The most common decision process tends to be an advocacy decision process – you are asking somebody to sell you an answer. Once you are in advocacy mode, you are no longer in a decision-quality mode and you cannot get the best choice out of an advocacy decision process. Advocacy suppresses alternatives. Advocacy forces confirming evidence bias and means selective attention to what supports your position. Once in advocacy mode, you are really in a sales mode and it becomes a people competition.
When you want quality in a decision, you want the alternatives to compete, not the people. From the decision board’s perspective, when you are making a decision, you want to have multiple alternatives in front of you and you want to figure out which of these alternatives beats the others in terms of understanding the full consequences in risk, uncertainty and return. For each of the alternatives one will show up better. If you can make this happen, then it is not the advocate selling it, it is you trying to help look at which of these things gives us the most value for our investment in some way.
The role outcomes play in the measuring of decision quality
Always think of decisions and outcomes as separate because when you make decisions in an uncertain world, you cannot fully control the outcomes. When looking back from an outcome to a decision, the only thing you can really tell is if you had a good outcome or a bad outcome. Hindsight bias is strong, and once triggered, it is hard to put yourself back into understanding what decisions should have been made with what you knew, or could have known, at the time.

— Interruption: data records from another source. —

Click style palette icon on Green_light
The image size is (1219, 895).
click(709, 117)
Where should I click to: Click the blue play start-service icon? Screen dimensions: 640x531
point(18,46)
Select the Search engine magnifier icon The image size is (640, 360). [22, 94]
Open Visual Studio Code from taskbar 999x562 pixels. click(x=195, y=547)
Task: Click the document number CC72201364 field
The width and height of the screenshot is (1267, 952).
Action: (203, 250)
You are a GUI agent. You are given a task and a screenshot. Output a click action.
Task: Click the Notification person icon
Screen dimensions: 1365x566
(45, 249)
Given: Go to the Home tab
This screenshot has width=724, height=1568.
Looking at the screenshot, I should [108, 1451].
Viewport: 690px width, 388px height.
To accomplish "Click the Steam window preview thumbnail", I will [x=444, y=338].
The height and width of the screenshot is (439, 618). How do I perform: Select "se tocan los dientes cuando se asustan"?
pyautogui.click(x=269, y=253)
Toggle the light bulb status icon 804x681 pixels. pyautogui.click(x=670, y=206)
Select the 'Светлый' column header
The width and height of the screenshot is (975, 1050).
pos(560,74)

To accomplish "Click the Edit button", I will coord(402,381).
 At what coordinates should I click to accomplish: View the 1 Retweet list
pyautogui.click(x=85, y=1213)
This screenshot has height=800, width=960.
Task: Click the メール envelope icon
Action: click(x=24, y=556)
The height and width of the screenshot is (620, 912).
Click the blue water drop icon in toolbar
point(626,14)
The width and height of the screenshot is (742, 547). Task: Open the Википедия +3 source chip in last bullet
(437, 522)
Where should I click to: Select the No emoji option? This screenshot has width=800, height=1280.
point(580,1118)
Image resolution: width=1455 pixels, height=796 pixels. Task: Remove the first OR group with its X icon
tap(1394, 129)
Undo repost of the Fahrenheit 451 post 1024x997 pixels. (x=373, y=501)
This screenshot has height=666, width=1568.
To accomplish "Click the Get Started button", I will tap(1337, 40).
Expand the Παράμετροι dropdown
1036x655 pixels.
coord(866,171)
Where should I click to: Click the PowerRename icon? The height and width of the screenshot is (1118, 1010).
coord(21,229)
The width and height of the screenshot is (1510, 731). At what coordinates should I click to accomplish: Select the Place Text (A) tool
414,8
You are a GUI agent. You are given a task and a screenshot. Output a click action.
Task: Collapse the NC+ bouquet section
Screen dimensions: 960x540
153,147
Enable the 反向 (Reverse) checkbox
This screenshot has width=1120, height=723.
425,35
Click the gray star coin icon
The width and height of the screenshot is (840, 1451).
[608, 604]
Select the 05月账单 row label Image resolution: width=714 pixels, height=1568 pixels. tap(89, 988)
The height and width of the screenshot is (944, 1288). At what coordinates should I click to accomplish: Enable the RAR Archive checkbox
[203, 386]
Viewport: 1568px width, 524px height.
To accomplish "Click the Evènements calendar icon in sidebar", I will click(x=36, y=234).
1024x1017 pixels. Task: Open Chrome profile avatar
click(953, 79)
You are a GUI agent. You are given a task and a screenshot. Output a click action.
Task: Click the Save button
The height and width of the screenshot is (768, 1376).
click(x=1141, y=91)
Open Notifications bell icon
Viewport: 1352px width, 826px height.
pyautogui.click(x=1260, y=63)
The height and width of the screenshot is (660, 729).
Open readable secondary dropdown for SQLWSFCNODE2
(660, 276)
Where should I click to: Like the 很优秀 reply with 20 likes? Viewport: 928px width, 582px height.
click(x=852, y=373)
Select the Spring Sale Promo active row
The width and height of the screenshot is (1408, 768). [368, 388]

In understanding how we use outcomes in terms of evaluating decisions, you need to understand the importance of documenting the decision and the decision quality at the time of the decision. Ask yourself, if you were going to look back two years from now, what about this decision file answers the questions: “Did we make a decision that was good?” and “What can we learn about the things about which we had some questions?” This kind of documentation is different from what people usually do. What is usually documented is the approval and the working process. There is usually no documentation answering the question: “If we are going to look back in the future, what would we need to know to be able to learn about making better decisions?”
The reason you want to look back is because that is the way you learn and improve the whole decision process. It is not for blaming; in the end, what you are trying to show in documentation is: “We made the best decision we could then. Here is what we thought about the uncertainties. Here is what we thought were the driving factors.” Its about having a learning culture.
When decision makers and individuals understand the importance of reaching quality in each of the six requirements, they feel meeting those requirements is a decision-making right and should be demanded as part of the decision process. To be in a position where they can make a good decision, they know they deserve a good frame and significantly different alternatives or they cannot be in a position to reach a powerful, correct conclusion and make a decision. From a decision-maker’s perspective, these are indeed needs and rights to be thought about. From a decision support perspective, these needs and rights are required to be able to position the decision maker to make a good choice.
Building decision-quality enables measurable value creation and its framework can be learned, implemented and measured. Decision-quality helps you navigate the complexity of uncertainty of significant and strategic choices, avoid mega biases and big decision traps.